Endpoint protection software blocks malicious files that execute when a USB drive is inserted.

Software solutions are able to identify malware, trojans and hidden executable files that often form part of a USB attack. If the software identifies suspicious behaviour, it will either block the activity or alert security teams for further action.

One noteworthy feature of endpoint protection software is its device control capabilities. These allow administrators to specify which USB devices are permitted to connect to the network.

For instance, admins can specify that only encrypted, company-issued USB drives can access particular systems.

Software can also produce detailed logs of all USB activity, which helps businesses audit and track USB usage as well as identify any unauthorised devices.

USB encryption

Encryption of USB devices is a critical measure for preventing unauthorised access to data if a USB device is lost or stolen.

These drives come with built-in encryption software or hardware that encrypts data as it is saved to the device. Even if a criminal has possession of a USB drive, the data remains inaccessible without the correct credentials.

Most modern encrypted USB drives use AES-256 encryption – a near-impenetrable standard that is widely used across industries for data security.

However, encrypted USB devices (and associated software) can be expensive compared to standard devices.

Disable the AutoRun feature

AutoRun is a feature in some operating systems that automatically executes certain programs when external media (such as USB drives) are connected. The feature may also show the contents of a USB device on start-up, which further increases the likelihood of system compromise.

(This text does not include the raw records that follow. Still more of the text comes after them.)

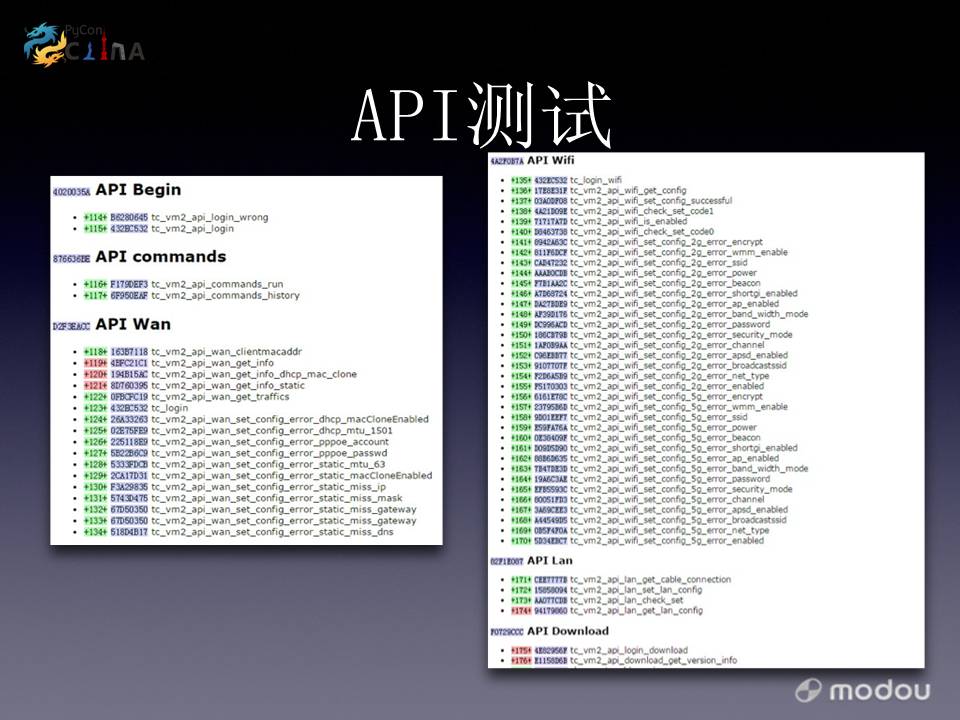Image resolution: width=960 pixels, height=720 pixels.
Task: Click the API Download section heading
Action: 567,631
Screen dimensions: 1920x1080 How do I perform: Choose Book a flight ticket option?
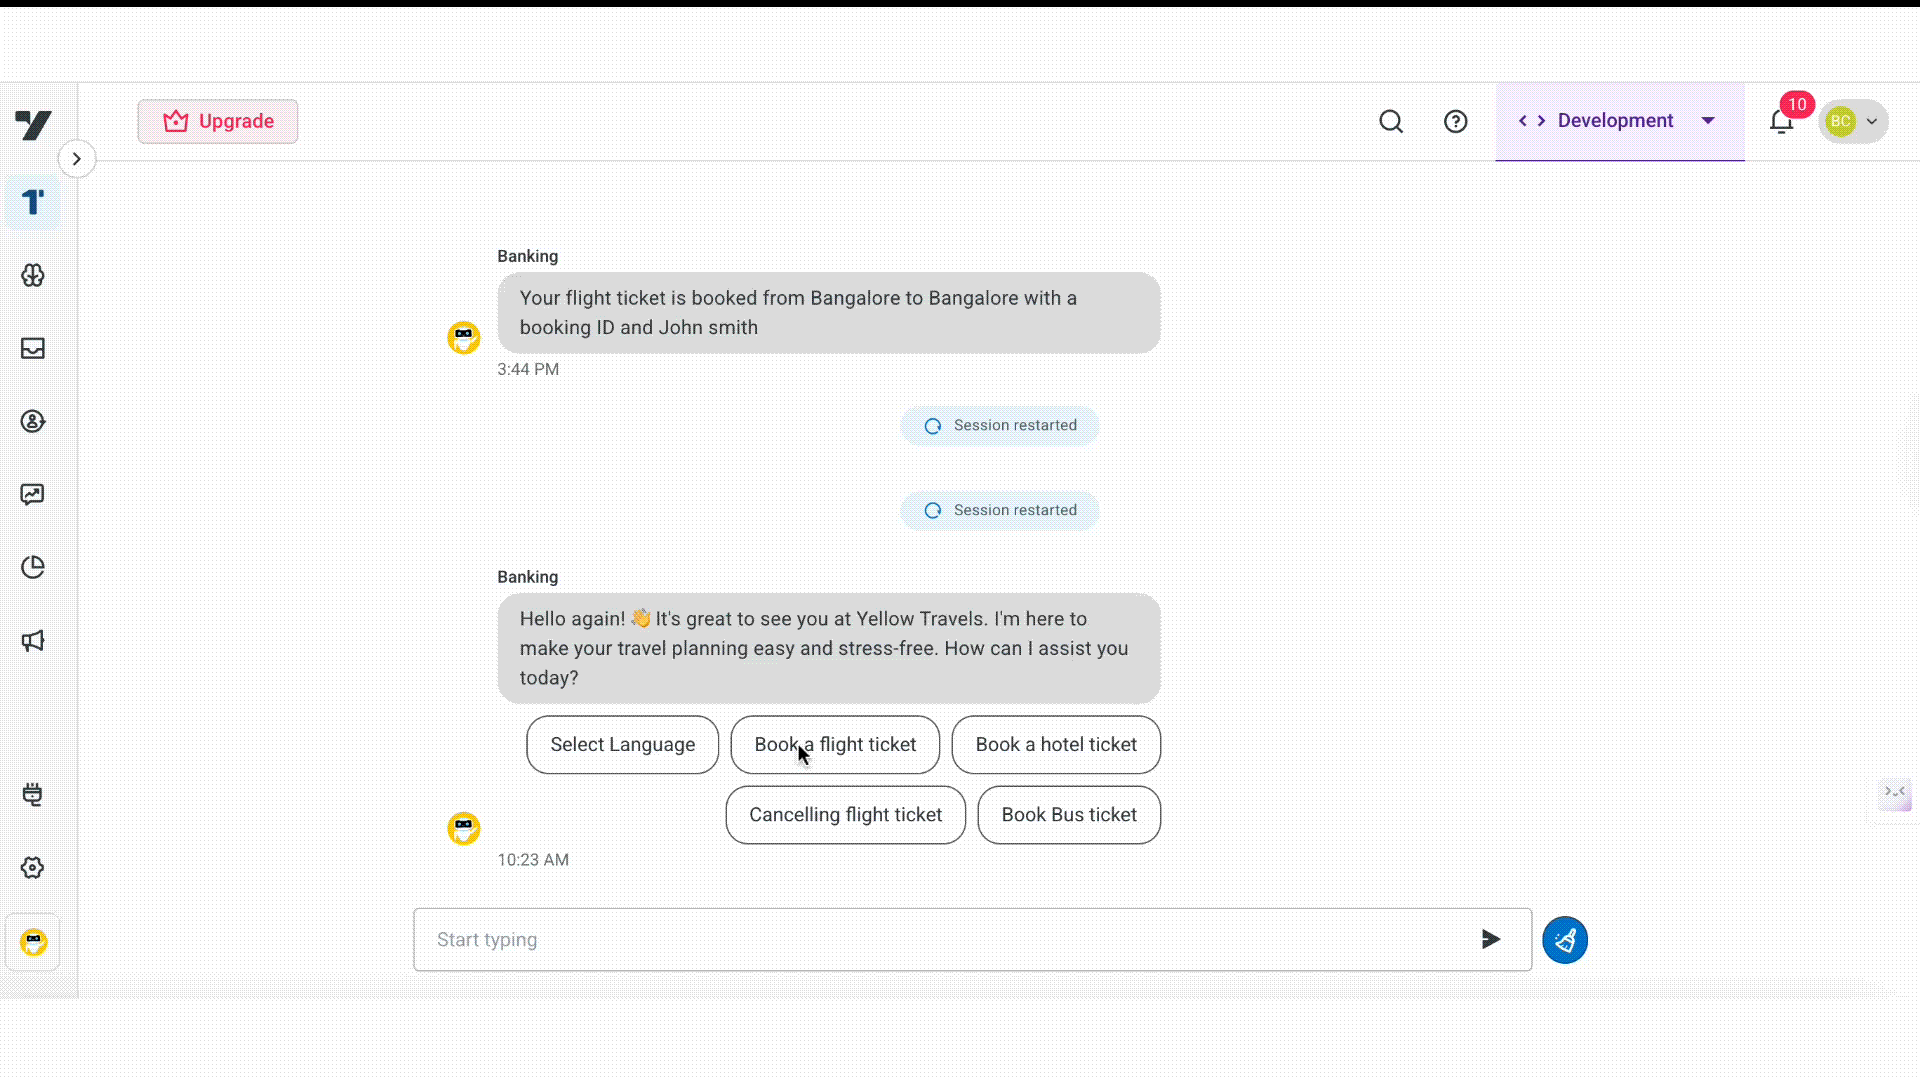tap(835, 744)
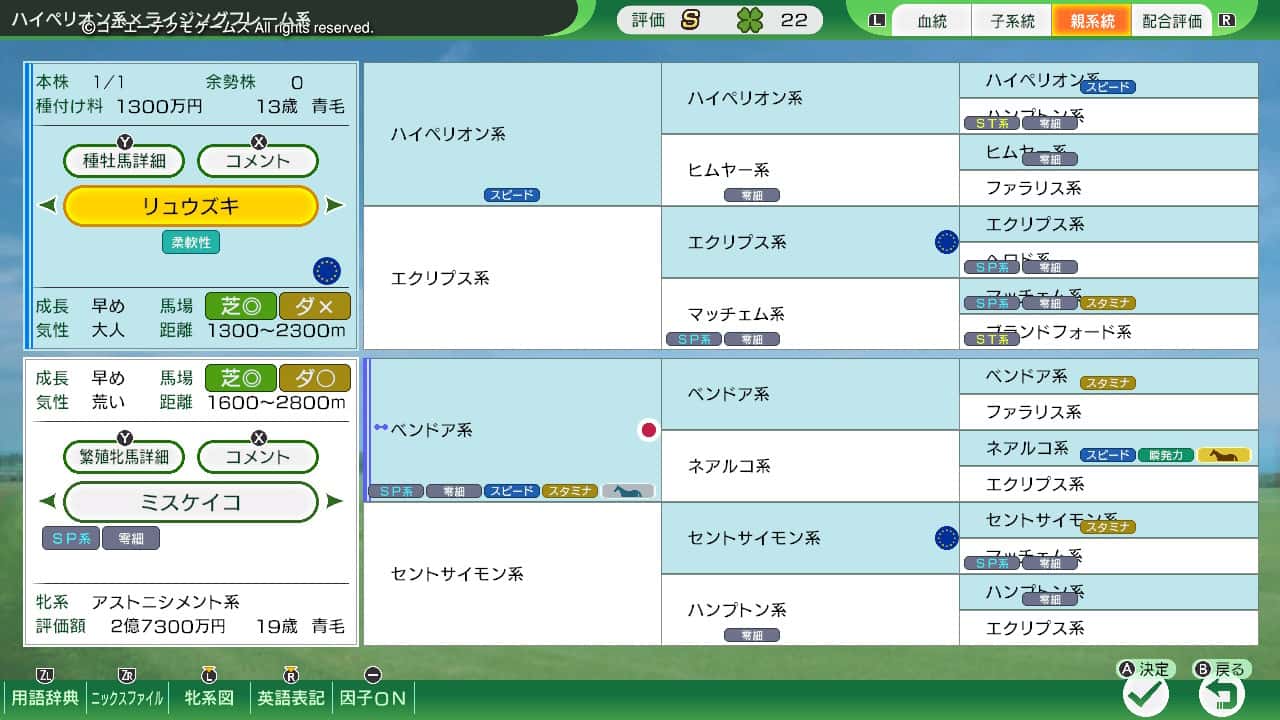
Task: Open the 子系統 tab
Action: click(x=1011, y=21)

Attackers exploit this feature by embedding malware or malicious scripts on USB drives that run automatically. Here, the best course of action is to disable AutoRun. If this is not feasible, reinforce measures that promote USB security hygiene among employees.

Summary:

• USB phishing is a type of cyberattack where fraudsters use malicious USB devices to trick victims into either executing harmful software or visiting phishing websites to steal sensitive data.
• While many perceive USB devices to be outdated tech, USB phishing attacks remain effective and their sophistication is increasing. Attackers take advantage of natural human curiosity and have recently concentrated their efforts in areas where USB usage is widespread.
• USB phishing preys on human error and can never be eliminated entirely. However, attacks can be reduced with rather simple measures such as endpoint security software, USB encryption and disablement of an operating system’s AutoRun feature.